From: Peter Olcott on
On 5/19/2010 2:24 PM, Leigh Johnston wrote:
>
>
> "Peter Olcott" <NoSpam(a)OCR4Screen.com> wrote in message
> news:69ydnUm-AOC_pWnWnZ2dnUVZ_u2dnZ2d(a)giganews.com...
>> On 5/19/2010 1:42 PM, Leigh Johnston wrote:
>>>
>>>
>>> "Peter Olcott" <NoSpam(a)OCR4Screen.com> wrote in message
>>> news:P6idnX4azPfvs2nWnZ2dnUVZ_oudnZ2d(a)giganews.com...
>>>>>
>>>>> Whilst what you say is technically correct I try to avoid writing code
>>>>> which does not check against an end iterator when iterating over a
>>>>> sequence, just personal preference (due to a slight concern re
>>>>> safety).
>>>>> We are probably only talking about an extra CPU instruction or two to
>>>>> check for end of sequence in the main loop along with the O(1)
>>>>> check of
>>>>> the final state when the main loop is exited. Your solution would also
>>>>> require making a copy of the input sequence to allow appending of the
>>>>> sentinel unless you consider mutating input parameters to be OK. My
>>>>
>>>> The main purpose of this is to read in a file of UTF-8 to be converted
>>>> to UTF-32. I don't have to mutate the input at all, the user must know
>>>> to append the 0xFF byte.
>>>
>>> Are you for real? That sounds like a really stupid idea.
>>
>> The goal is to make the fastest possible validation of UTF-8 and
>> translation to UTF-32. Within this binding contsraint there are few
>> options. Copying the input data is not one of them. What else does
>> that leave? Mutating the Input and then changing it back?
>>
>
> Either you are holding the entire file in memory or performing a
> buffered read, either way you can append the sentinel to the data in
> memory unless you are using memory mapped I/O. The only use-case that
> benefits from having a sentinel is if the input is in memory and you
> have indicated this is not a primary use-case so why bother with a
> sentinel at all? When performing file I/O your algorithm is unlikely to
> be the bottleneck sentinel or no sentinel. As I would not use a sentinel
> for this I would not have the dilemma of mutating the input that you
> face and it would work for any use-case (input in a file, network or
> memory).
>
> /Leigh

Again you forget the primary purpose of this whole line-of-reasoning.
The goal is to show that it is not possible to construct a faster lexer
than the one based on a state transition matrix.
From: Leigh Johnston on


"Peter Olcott" <NoSpam(a)OCR4Screen.com> wrote in message
news:W_ydnU32Ptzn3WnWnZ2dnUVZ_qgAAAAA(a)giganews.com...
>
> Again you forget the primary purpose of this whole line-of-reasoning. The
> goal is to show that it is not possible to construct a faster lexer than
> the one based on a state transition matrix.

This contradicts what you said earlier, i.e.:

>>>> The main purpose of this is to read in a file of UTF-8 to be converted
>>>> to UTF-32. I don't have to mutate the input at all, the user must know
>>>> to append the 0xFF byte.

| DATA PROVIDED |
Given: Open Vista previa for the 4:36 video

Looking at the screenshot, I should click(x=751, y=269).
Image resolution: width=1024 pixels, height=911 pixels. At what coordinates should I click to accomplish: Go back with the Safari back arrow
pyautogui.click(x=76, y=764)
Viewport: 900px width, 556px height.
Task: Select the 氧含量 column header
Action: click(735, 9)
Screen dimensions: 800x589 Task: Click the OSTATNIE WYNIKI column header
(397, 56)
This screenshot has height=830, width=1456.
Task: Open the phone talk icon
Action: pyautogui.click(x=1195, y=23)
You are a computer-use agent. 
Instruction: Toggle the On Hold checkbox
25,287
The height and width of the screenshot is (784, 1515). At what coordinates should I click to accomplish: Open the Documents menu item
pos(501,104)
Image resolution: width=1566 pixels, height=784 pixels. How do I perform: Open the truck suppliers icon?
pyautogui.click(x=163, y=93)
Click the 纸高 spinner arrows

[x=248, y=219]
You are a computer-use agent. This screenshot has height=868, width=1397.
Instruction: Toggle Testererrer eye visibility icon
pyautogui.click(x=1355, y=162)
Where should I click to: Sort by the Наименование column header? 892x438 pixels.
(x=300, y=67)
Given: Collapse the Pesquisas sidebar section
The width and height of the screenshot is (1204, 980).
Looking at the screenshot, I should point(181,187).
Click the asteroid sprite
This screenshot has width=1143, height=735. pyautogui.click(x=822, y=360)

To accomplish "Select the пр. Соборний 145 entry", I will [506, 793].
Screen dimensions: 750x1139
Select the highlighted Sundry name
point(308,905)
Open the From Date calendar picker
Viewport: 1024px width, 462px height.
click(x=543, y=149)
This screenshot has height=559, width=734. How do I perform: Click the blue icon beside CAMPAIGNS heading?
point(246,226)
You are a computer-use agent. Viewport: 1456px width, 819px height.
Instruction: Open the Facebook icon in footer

| WHAT TO WORK ON |
(1) Answer the following from the forum thread on the UTF-8 sentinel:
(a) Which byte does Peter Olcott say the user must append?
(b) According to Leigh Johnston, what is the only use-case that benefits from having a sentinel?
(c) What does Peter Olcott say the goal of the whole line of reasoning is to show?
(2) Reproduce the passage of the forum thread on the UTF-8 sentinel from "The goal is to show" up to and including "news:W_ydnU32Ptzn3WnWnZ2dnUVZ_qgAAAAA(a)giganews.com...".

| COMPLETED EXERCISE |
(1)
(a) The 0xFF byte.
(b) The case in which the input is in memory.
(c) That it is not possible to construct a faster lexer than the one based on a state transition matrix.

(2)
The goal is to show that it is not possible to construct a faster lexer
than the one based on a state transition matrix.
From: Leigh Johnston on


"Peter Olcott" <NoSpam(a)OCR4Screen.com> wrote in message
news:W_ydnU32Ptzn3WnWnZ2dnUVZ_qgAAAAA(a)giganews.com...